Leave out every line before the one that contains "JP屋TOP (923, 120)". Please restate that line and the rest of the data word for word, through the end.

(Stored records)
——————————

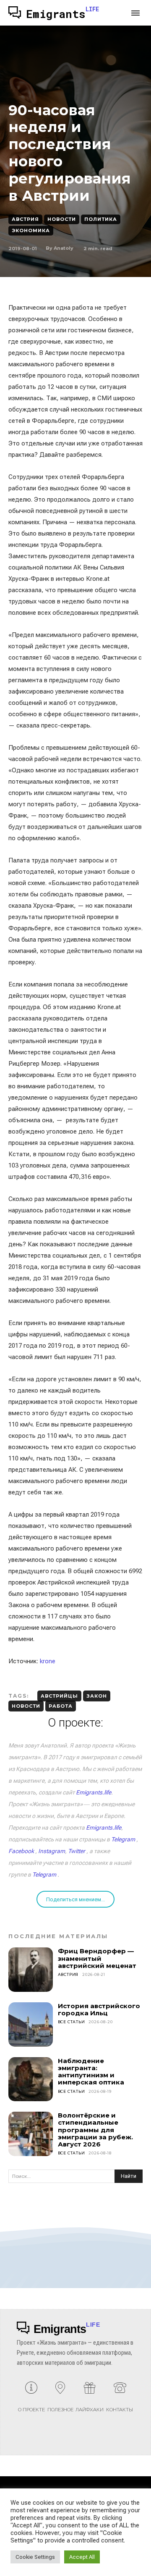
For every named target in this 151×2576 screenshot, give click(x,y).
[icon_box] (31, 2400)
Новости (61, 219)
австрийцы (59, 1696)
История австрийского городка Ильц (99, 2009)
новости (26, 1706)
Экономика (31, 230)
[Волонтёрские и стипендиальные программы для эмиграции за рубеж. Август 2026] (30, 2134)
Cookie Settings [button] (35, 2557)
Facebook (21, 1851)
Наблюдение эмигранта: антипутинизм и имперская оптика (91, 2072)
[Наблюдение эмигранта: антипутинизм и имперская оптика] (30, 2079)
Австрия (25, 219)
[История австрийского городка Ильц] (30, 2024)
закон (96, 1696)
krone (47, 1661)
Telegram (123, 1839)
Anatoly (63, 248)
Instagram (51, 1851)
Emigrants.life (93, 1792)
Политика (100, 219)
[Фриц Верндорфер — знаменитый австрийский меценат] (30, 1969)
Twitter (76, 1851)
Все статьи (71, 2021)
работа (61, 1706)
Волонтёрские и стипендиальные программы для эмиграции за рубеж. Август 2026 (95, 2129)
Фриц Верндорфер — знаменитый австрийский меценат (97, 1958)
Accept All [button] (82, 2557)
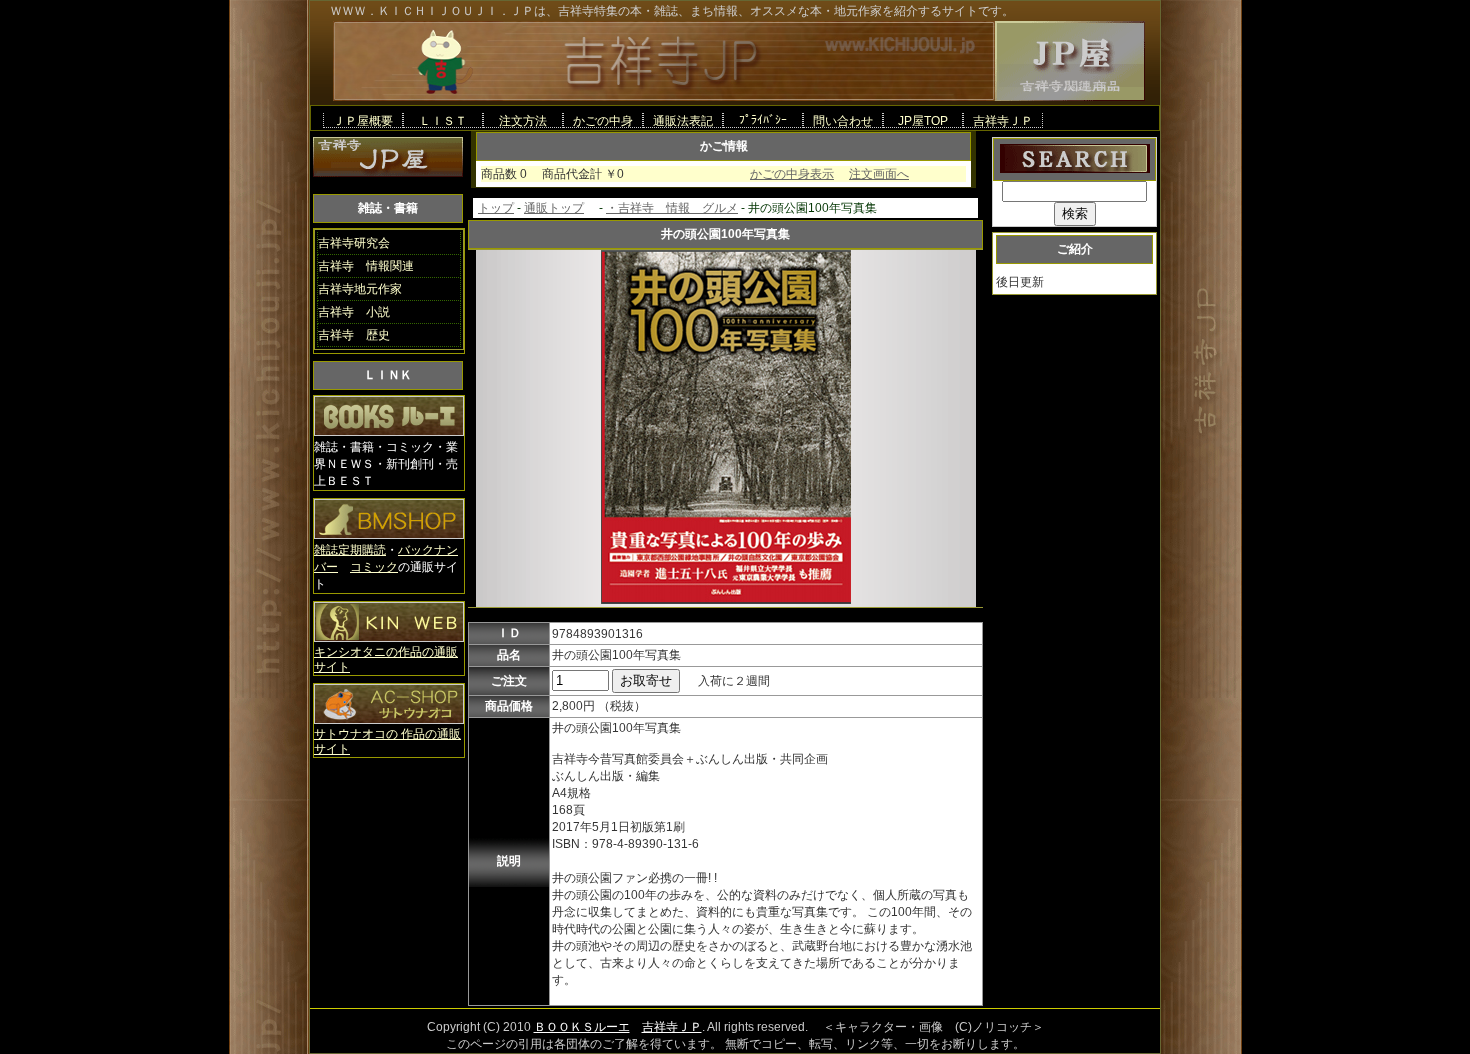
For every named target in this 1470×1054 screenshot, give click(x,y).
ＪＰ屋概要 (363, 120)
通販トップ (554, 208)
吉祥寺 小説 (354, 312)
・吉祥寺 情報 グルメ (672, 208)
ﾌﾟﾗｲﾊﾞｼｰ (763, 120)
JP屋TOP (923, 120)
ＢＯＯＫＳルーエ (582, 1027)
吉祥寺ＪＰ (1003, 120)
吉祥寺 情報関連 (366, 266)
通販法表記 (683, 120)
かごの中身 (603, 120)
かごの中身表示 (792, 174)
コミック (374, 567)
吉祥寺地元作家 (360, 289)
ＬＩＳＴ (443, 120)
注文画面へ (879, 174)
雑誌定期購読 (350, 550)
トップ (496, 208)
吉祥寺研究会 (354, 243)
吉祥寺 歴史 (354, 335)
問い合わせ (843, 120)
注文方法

——————————

= Task result =
JP屋TOP (923, 120)
ＢＯＯＫＳルーエ (582, 1027)
吉祥寺ＪＰ (1003, 120)
吉祥寺 情報関連 (366, 266)
通販法表記 (683, 120)
かごの中身 (603, 120)
かごの中身表示 (792, 174)
コミック (374, 567)
吉祥寺地元作家 (360, 289)
ＬＩＳＴ (443, 120)
注文画面へ (879, 174)
雑誌定期購読 (350, 550)
トップ (496, 208)
吉祥寺研究会 (354, 243)
吉祥寺 歴史 (354, 335)
問い合わせ (843, 120)
注文方法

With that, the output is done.